Churning involves brokers excessively trading their client's account. This unethical practice is done only for the broker's benefit as the only purpose it serves is to increase the broker's commission, not the client's wealth.

A sign of churning is the unusual increase in transactions that do not benefit the portfolio or if you notice higher fee charges than usual on your transaction history.

2. Downplaying risk

Brokers who only focus on making a sale tend to focus only on how much you can earn in an investment and/or downplay the risks associated with investing. The truth is, absolutely no investment is entirely risk-free, and any broker who says otherwise is probably only trying to secure a sale.

3. Create a sense of urgency

Anyone who has had any experience purchasing a house or apartment will be all too familiar with this technique. Real estate agents ensure that they notify prospective buyers that they aren't the only ones interested in the property and will need to act quickly to secure the house.

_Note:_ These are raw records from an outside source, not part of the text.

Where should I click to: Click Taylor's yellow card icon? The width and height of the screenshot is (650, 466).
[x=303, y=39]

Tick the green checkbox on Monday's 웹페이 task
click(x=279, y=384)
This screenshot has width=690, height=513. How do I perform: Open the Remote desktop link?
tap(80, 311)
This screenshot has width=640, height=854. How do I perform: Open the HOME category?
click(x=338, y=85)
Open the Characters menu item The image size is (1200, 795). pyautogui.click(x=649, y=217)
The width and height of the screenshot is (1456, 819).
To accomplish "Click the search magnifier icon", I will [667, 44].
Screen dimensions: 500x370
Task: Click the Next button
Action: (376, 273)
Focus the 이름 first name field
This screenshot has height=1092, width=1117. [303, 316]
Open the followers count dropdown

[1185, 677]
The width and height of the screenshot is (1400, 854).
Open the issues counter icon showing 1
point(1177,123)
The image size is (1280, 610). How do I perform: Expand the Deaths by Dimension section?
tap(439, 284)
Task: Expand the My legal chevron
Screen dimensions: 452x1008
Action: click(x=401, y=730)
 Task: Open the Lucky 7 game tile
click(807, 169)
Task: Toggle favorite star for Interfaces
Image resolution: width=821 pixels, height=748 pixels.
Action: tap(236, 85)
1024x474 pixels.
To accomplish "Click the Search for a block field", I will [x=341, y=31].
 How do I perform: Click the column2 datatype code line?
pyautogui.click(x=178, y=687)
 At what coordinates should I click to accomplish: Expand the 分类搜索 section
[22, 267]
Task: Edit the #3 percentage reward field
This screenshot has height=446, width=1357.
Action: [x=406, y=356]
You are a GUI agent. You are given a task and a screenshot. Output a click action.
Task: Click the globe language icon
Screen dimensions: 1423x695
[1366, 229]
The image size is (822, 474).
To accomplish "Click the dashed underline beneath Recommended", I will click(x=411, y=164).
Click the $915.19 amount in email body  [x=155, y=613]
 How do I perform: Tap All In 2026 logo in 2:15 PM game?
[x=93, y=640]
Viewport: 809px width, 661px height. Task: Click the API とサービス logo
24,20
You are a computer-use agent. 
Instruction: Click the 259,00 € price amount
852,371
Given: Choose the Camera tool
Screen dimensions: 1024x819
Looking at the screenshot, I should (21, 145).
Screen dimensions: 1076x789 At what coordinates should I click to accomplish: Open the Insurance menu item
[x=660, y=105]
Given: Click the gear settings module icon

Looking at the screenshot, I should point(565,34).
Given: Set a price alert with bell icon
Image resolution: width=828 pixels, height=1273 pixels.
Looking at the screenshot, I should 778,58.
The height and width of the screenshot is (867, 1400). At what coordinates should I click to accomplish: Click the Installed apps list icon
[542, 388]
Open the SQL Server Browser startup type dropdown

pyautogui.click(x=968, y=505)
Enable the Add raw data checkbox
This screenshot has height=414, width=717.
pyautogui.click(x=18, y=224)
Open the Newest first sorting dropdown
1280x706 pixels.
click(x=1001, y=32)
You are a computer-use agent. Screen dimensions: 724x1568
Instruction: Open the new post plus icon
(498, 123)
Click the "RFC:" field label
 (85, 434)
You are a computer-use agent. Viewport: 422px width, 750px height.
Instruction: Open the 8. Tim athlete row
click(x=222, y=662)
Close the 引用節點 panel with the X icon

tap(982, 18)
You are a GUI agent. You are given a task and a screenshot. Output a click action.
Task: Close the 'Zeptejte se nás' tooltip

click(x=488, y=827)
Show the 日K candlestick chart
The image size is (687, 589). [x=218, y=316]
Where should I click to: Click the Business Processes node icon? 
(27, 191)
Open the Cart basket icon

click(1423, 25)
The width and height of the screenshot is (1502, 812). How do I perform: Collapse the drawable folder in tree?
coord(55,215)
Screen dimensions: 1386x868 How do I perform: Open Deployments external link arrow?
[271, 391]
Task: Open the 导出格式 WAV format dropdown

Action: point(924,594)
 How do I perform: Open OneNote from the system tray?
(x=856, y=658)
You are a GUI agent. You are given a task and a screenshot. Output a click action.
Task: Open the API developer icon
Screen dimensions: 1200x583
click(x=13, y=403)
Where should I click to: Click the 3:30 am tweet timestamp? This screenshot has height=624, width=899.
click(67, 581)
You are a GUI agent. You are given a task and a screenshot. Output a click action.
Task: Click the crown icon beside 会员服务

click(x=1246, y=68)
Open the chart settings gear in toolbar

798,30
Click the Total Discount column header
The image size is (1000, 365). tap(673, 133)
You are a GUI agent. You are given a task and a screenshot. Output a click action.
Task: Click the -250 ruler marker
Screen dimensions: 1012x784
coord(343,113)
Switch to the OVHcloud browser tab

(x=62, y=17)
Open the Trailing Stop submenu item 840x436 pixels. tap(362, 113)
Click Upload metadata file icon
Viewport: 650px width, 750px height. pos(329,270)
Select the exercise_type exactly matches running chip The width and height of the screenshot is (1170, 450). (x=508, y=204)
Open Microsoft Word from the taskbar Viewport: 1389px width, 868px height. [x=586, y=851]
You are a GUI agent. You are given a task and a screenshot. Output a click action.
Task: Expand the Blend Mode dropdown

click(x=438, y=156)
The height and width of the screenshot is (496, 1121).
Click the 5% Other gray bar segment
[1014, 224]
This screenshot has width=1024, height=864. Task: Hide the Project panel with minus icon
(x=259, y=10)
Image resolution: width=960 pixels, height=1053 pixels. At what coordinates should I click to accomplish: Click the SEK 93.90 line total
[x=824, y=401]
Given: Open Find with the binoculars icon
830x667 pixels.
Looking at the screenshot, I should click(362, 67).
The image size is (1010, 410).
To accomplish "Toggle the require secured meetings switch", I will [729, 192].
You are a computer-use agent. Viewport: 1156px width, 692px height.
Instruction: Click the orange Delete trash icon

Similarly, investment brokers may use phrases like "we need to act straight away" or "this investment opportunity will not be available for much longer", which should be treated as red flags.

4. Investment-ese

To confuse clients into a sale, brokers may throw out hard to understand jargon to give the impression of knowledgeability, experience, or professionalism. It is their responsibility to explain everything in plain terms for you to understand clearly.

These are merely a few of the tactics that dishonest brokers can employ. Therefore, the bottom line is that investors need to remain vigilant regarding their investment. By staying on top of what's happening with your account and by doing your homework when selecting an investment broker, you should avoid these tactics.